Start of PASSAGE GIVEN
They do not reject every aspect of Roman Catholic tradition. For example, they accept the doctrine of original sin. But they do not believe that the stain of sin can be absolved by a priest's sacramental rituals. It takes a spiritual transformation in the individual, which only God Himself can create. When God offers His grace, the individual can accept it by confessing his or her sin and receiving the Spirit. But this must be a free and voluntary choice. The Anabaptists teach that all true faith comes from the combination of God’s free gift and the individual's free choice. Therefore, it is always wrong and foolish to try to coerce others into true faith, since it cannot be done anyway. It is perfectly right to combat false religion through preaching and example, but never through force.

For the same reason, Anabaptists argue, it is wrong to baptize an infant, as Roman Catholics do. An infant can make no conscious choice. Since the infant's receiving of the Spirit is not a voluntary act, it cannot be a source of true faith. Only an adult has the full freedom and consciousness to choose to become a genuine Christian. To show their staunch commitment to this belief, the first Anabaptists (who had been baptized in infancy as Catholics) all re-baptized each other. Hence their name, Anabaptists, which literally means "re-baptizers," people who are baptized again. For the Anabaptists, it is necessary to choose, as an adult, to be reborn. Yet they see baptism not as a sacrament to get God's grace, but only as a symbol that they have already received grace.
End of PASSAGE GIVEN
* SET TASK
Repeat the passage on Anabaptist beliefs, starting at the words "For the same" and ending after "already received grace.", with "staunch" changed to "firm".
Start of PROVIDED RECORDS
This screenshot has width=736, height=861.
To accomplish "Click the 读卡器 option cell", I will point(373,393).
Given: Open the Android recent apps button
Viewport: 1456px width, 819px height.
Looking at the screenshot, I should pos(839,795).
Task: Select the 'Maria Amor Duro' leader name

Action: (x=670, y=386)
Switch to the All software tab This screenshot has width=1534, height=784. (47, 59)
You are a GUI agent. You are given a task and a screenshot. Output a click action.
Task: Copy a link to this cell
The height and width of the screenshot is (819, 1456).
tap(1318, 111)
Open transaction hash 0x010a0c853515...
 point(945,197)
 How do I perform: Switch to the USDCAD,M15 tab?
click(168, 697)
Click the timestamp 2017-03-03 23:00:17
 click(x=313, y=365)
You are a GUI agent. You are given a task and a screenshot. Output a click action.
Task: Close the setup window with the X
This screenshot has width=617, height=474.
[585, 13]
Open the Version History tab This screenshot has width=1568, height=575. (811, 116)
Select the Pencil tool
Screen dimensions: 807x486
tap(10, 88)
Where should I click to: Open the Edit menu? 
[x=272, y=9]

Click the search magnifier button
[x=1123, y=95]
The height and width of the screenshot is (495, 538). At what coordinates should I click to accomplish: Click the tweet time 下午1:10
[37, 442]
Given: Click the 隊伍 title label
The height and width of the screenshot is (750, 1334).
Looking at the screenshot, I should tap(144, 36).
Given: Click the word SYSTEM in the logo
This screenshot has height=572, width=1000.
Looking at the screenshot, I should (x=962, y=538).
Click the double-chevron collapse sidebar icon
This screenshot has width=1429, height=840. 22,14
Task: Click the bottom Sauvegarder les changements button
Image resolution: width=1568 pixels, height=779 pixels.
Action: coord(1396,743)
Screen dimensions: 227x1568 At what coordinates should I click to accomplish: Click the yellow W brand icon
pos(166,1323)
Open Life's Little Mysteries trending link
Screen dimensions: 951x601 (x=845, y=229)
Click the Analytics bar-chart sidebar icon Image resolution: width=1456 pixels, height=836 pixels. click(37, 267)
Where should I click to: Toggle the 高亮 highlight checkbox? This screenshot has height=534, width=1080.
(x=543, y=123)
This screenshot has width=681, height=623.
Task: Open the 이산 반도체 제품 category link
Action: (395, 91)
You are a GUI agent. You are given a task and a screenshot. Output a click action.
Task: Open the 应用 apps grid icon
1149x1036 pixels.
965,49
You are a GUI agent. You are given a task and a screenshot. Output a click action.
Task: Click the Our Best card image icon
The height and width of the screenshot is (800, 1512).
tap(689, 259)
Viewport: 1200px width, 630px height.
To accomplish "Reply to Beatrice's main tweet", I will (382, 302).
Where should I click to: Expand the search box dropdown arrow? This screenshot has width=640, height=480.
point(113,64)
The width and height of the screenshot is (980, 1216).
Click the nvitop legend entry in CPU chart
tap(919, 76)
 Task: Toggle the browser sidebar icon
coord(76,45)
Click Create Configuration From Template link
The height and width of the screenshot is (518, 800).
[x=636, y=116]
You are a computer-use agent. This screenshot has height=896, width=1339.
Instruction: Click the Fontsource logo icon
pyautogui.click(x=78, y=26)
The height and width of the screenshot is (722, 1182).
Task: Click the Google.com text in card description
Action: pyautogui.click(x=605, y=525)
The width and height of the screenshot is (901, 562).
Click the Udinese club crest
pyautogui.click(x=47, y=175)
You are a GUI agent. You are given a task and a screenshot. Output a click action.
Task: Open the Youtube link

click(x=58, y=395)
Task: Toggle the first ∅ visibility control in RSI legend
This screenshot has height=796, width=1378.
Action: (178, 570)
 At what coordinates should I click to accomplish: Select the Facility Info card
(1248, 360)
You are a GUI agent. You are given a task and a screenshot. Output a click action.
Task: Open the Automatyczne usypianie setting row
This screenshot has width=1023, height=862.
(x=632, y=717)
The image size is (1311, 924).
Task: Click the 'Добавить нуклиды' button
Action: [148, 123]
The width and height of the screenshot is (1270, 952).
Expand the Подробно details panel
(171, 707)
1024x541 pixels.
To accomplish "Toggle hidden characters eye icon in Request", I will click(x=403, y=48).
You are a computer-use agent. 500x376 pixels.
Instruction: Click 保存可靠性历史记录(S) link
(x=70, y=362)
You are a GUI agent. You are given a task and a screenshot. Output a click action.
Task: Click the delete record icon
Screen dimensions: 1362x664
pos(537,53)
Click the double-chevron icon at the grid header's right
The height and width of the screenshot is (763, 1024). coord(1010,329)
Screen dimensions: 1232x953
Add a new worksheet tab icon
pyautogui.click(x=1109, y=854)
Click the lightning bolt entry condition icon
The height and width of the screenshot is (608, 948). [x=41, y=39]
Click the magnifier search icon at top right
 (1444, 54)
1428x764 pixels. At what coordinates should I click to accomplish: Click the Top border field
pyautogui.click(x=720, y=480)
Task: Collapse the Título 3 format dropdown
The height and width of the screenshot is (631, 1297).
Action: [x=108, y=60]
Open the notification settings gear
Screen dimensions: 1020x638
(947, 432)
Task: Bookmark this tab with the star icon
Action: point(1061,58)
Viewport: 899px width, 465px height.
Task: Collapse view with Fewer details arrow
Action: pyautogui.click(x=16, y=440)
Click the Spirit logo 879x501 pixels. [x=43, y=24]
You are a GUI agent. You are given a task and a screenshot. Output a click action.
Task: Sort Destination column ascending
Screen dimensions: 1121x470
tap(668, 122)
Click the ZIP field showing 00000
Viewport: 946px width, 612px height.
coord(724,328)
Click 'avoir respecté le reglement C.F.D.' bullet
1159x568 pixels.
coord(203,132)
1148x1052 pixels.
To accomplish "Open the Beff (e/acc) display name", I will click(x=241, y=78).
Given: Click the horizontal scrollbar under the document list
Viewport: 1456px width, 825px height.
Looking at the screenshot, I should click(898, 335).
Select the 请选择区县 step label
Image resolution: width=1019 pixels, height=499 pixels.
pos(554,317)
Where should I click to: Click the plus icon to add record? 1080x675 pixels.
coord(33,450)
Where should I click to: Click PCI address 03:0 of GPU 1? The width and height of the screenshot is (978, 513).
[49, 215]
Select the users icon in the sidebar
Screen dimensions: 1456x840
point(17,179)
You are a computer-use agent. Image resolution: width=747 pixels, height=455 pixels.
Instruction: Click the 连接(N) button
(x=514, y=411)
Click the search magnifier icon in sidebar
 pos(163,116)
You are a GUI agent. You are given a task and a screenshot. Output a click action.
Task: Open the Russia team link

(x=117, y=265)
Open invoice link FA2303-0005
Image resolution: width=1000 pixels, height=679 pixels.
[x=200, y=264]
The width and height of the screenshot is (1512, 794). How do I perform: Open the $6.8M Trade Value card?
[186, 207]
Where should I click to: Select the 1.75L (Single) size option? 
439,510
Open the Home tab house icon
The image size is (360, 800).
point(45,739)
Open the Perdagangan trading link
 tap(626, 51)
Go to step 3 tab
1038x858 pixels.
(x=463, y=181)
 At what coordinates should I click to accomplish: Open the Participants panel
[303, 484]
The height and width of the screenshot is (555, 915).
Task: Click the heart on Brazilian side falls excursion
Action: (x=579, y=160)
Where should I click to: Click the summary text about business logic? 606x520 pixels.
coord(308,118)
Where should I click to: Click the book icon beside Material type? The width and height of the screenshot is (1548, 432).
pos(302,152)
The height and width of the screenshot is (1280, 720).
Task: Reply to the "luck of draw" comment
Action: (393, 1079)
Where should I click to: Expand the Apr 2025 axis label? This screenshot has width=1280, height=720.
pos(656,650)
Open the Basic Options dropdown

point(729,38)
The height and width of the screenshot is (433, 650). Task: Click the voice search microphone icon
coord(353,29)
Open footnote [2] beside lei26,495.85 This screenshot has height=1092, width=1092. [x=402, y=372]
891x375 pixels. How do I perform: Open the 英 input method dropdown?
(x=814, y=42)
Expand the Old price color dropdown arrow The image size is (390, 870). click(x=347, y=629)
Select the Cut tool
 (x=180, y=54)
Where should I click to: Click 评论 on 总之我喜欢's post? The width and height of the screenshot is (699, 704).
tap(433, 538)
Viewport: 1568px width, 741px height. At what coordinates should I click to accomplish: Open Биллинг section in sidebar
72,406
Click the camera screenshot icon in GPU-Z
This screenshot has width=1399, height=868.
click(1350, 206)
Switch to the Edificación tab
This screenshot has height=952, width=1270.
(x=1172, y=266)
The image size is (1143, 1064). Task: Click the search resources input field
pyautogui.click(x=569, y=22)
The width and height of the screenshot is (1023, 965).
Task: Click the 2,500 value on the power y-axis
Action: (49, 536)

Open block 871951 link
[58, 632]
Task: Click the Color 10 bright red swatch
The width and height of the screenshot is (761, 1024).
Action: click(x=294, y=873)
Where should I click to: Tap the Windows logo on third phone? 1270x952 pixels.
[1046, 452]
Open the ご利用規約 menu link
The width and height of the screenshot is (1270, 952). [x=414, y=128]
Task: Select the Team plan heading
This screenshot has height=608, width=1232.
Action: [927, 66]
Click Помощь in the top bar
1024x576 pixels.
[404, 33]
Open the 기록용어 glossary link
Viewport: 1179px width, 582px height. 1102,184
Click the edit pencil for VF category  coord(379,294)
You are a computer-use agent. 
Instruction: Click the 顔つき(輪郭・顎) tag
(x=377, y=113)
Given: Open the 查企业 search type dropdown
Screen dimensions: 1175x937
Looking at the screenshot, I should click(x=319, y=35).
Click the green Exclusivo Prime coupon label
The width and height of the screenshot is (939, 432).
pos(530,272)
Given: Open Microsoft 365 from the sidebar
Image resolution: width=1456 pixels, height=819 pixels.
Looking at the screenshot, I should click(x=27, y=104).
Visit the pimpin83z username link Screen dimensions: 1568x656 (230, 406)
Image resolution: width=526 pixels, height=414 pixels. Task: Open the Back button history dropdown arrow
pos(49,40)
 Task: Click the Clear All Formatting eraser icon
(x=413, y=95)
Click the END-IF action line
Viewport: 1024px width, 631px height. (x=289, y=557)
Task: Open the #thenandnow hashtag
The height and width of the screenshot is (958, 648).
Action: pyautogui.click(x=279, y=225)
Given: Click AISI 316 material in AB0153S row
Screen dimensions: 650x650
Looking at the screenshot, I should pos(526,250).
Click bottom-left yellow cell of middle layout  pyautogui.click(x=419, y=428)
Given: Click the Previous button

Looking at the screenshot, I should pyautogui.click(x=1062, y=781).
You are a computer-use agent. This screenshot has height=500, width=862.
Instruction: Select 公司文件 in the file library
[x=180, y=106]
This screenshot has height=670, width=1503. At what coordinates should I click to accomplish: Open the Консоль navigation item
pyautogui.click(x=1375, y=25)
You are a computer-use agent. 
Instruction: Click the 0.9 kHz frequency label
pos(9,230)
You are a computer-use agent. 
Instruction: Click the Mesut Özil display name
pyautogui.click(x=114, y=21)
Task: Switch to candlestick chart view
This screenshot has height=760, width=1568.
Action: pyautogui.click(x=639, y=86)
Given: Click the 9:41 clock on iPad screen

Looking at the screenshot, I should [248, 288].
End of PROVIDED RECORDS
* EXERCISE RESULT
For the same reason, Anabaptists argue, it is wrong to baptize an infant, as Roman Catholics do. An infant can make no conscious choice. Since the infant's receiving of the Spirit is not a voluntary act, it cannot be a source of true faith. Only an adult has the full freedom and consciousness to choose to become a genuine Christian. To show their firm commitment to this belief, the first Anabaptists (who had been baptized in infancy as Catholics) all re-baptized each other. Hence their name, Anabaptists, which literally means "re-baptizers," people who are baptized again. For the Anabaptists, it is necessary to choose, as an adult, to be reborn. Yet they see baptism not as a sacrament to get God's grace, but only as a symbol that they have already received grace.